§ Input records:
++++
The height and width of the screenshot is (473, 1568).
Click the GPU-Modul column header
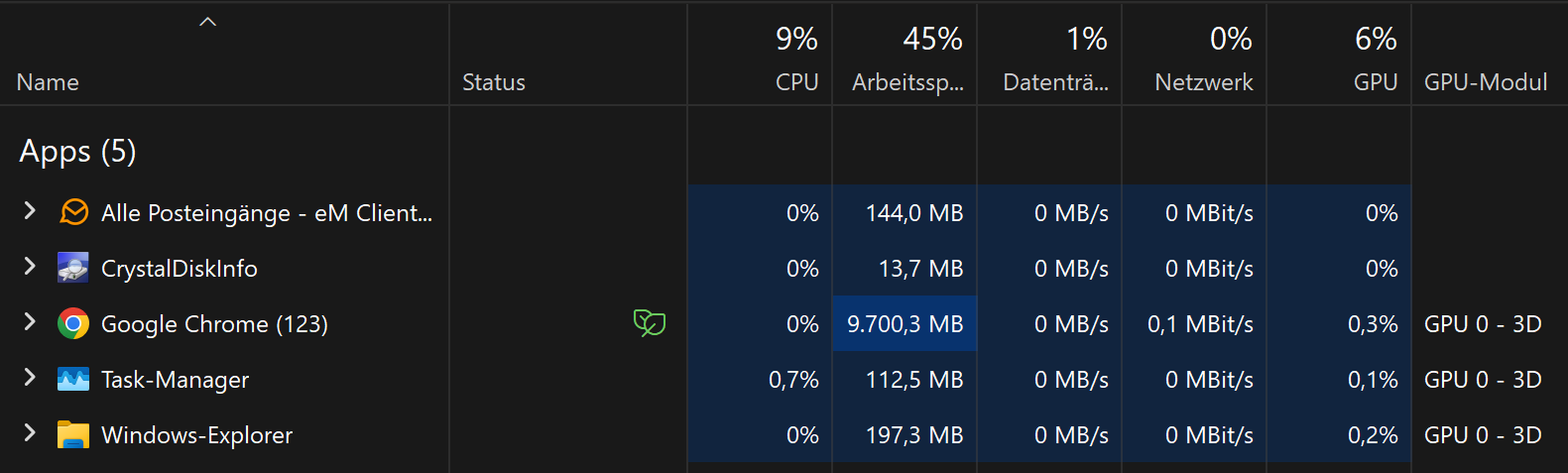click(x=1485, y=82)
++++
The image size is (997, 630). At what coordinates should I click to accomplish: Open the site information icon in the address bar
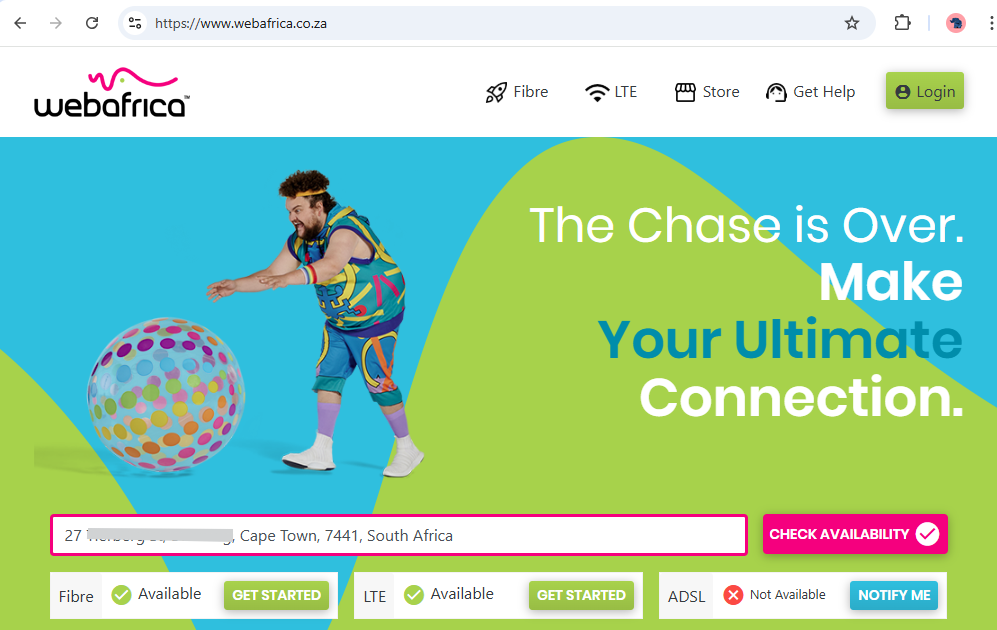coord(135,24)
++++
§ Task statement: Retype the data from the line containing "The image size" through the line containing "coord(135,24)", including both of those lines and omitting the pictures.

§ Written solution:
The image size is (997, 630). At what coordinates should I click to accomplish: Open the site information icon in the address bar
coord(135,24)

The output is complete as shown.